Yes, Elon Musk created a special system for showing you all his tweets first
The DOJ is threading a needle here between respecting the expansive possibilities of Section 230 on one side and fields like antitrust law on the other. When speaking about algorithmic recommendations, DOJ says “I don’t know if we would call it the platform’s own speech but the platform’s own conduct.” I’m very curious to hear more about the overlap of “speech” and “conduct” here since a distinction has been drawn!
We’ve heard this a few times already: the court referring to an algorithm operating on “neutral terms”. Justice Gorsuch just poked a big hole in that idea by noting “some [algorithms] might even favor one point of view over another,” for example, by privileging revenue motives.

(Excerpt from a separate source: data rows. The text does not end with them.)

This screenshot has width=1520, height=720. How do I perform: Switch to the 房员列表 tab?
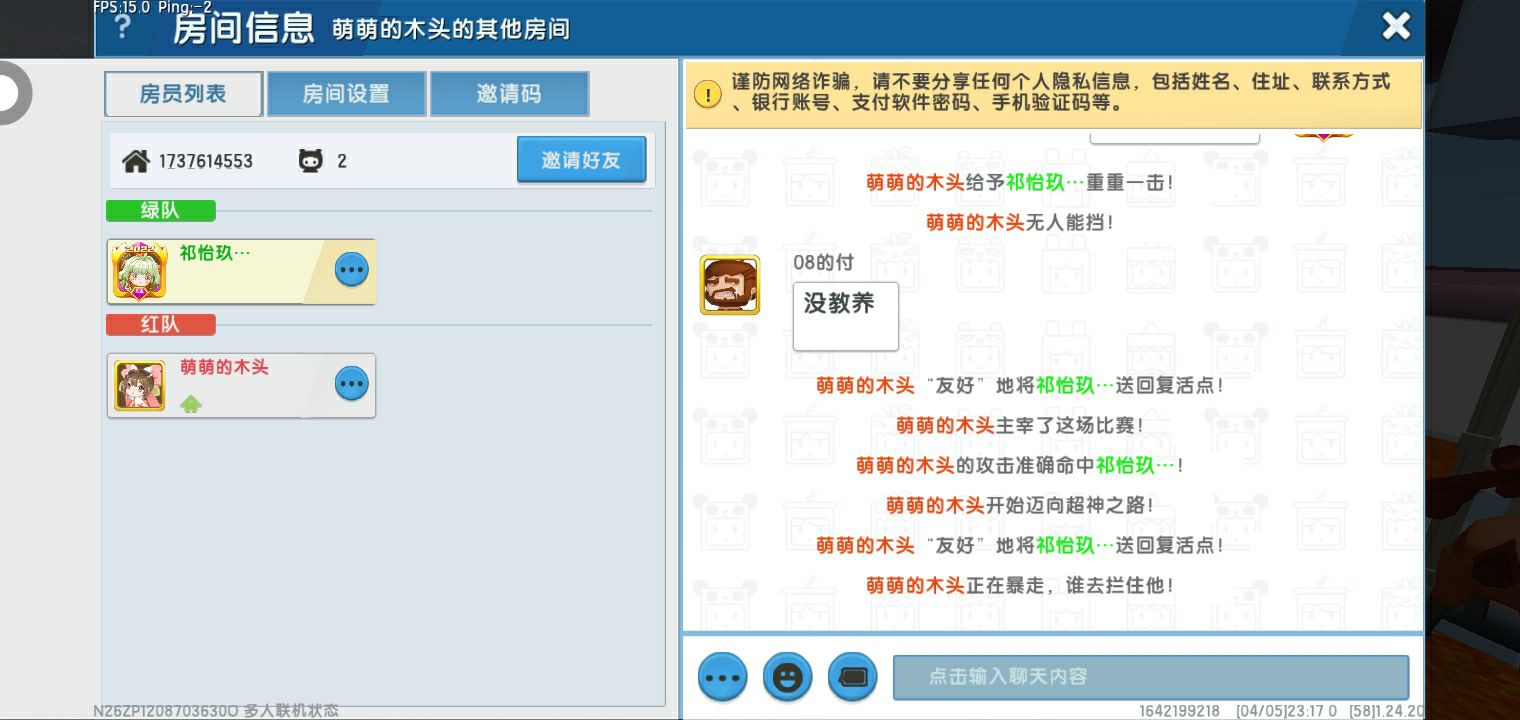(183, 94)
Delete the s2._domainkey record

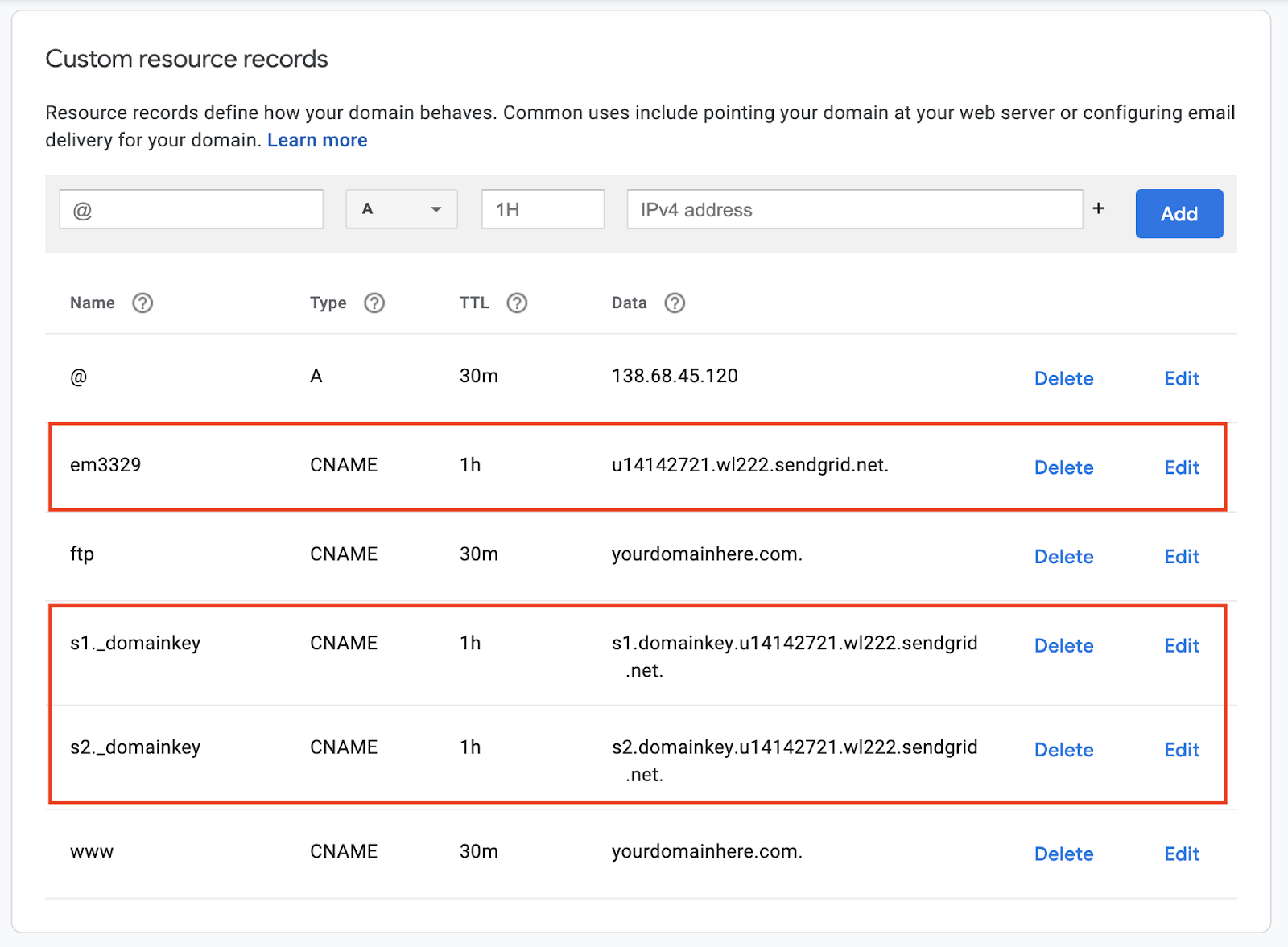[1063, 750]
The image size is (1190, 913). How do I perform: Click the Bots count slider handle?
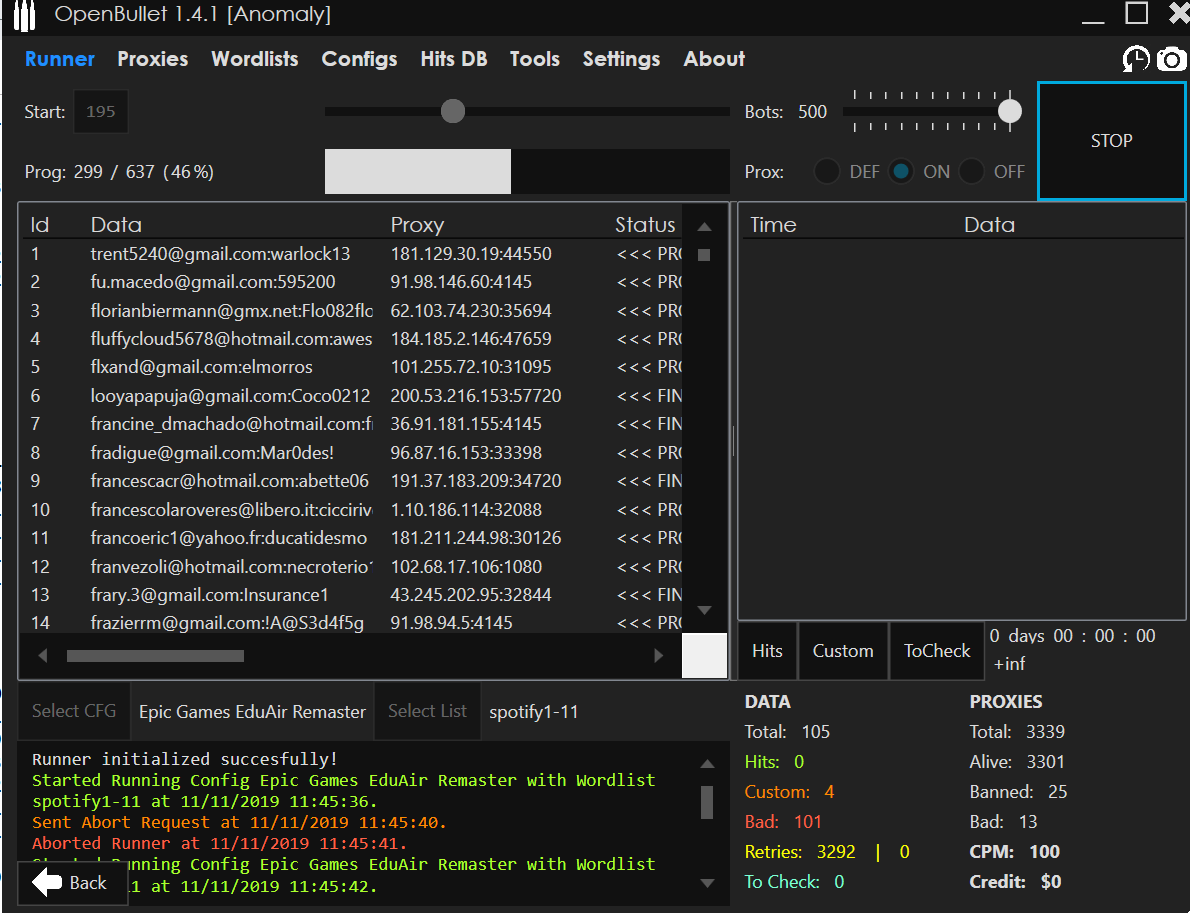1010,112
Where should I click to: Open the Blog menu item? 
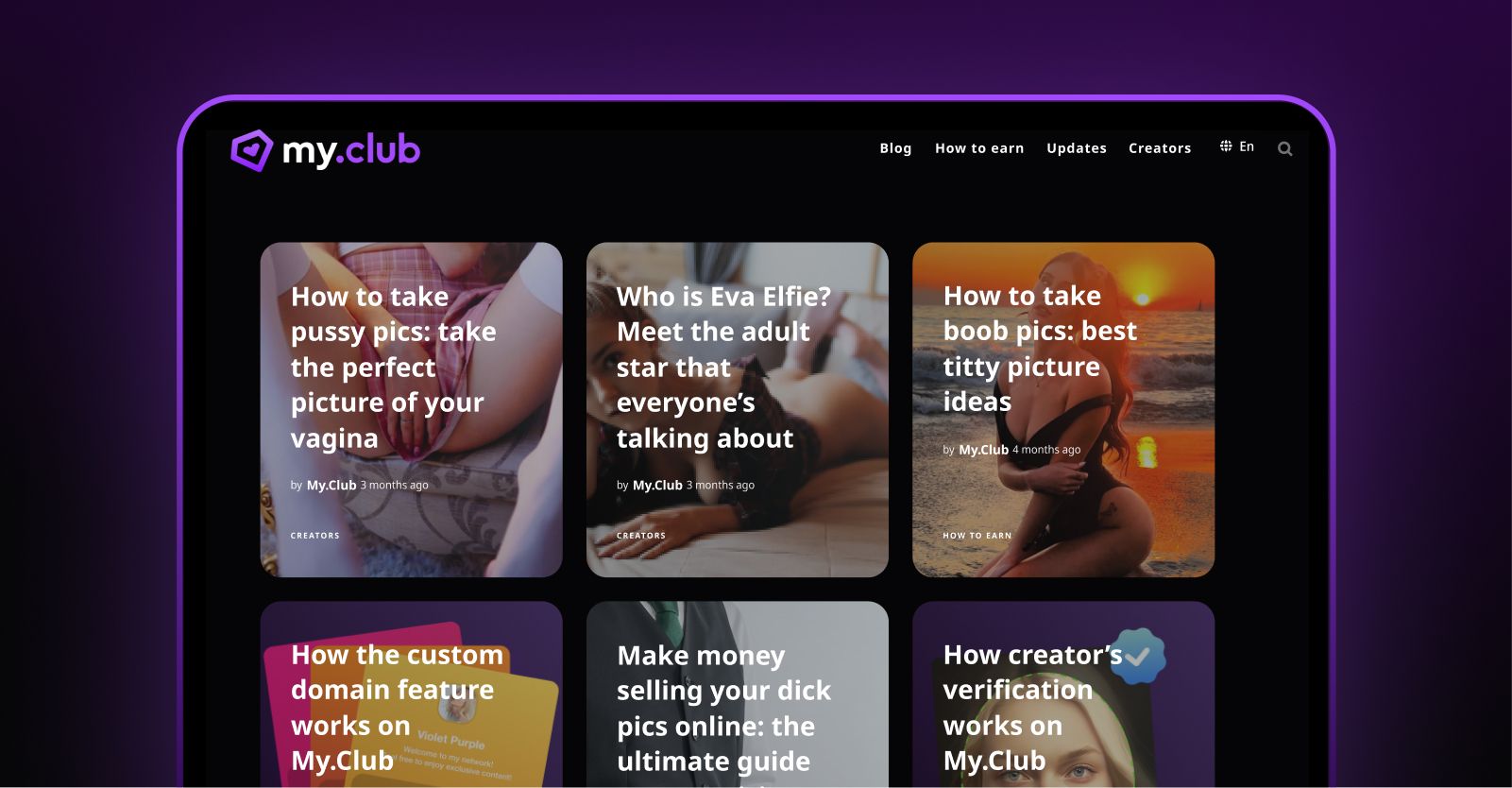click(x=895, y=148)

Indeed, there is no such thing as a “neutral” algorithm. They are all built by human beings with various and competing motivations and intents.
This is one of the more exciting Supreme Court oral argument sessions on tech in a while!
And yeah, that’s the whole point of this case: what does Section 230 really protect? Does it have limits? What are the limits? Still, it’s helpful that Justice Sotomayor said it out loud: “let’s assume we’re looking for a line, because it’s clear from our questions that we are.”
She also added that the court is “uncomfortable” with a line that says “merely recommending something without adornment” could constitute defamation.
The court is now getting into the weeds of what it means to “post” something. DOJ is doing a decent job of unpacking this, but it’s still more nuanced than the conversation suggests so far. The question is really: if someone posts something to YouTube, and YouTube knows what it is explicitly, and refuses to take it down, is YouTube also “posting” it?
I’m calling this The Poster’s Dilemma.
Justice Kavanaugh, questioning Malcom Stewart from the DOJ:
I don’t know how many employment decisions are made in the country every day, but I know that hundreds of millions, billions responses of inquiries on the internet are made every day. … under your view, every one of those would be the possibility of a lawsuit.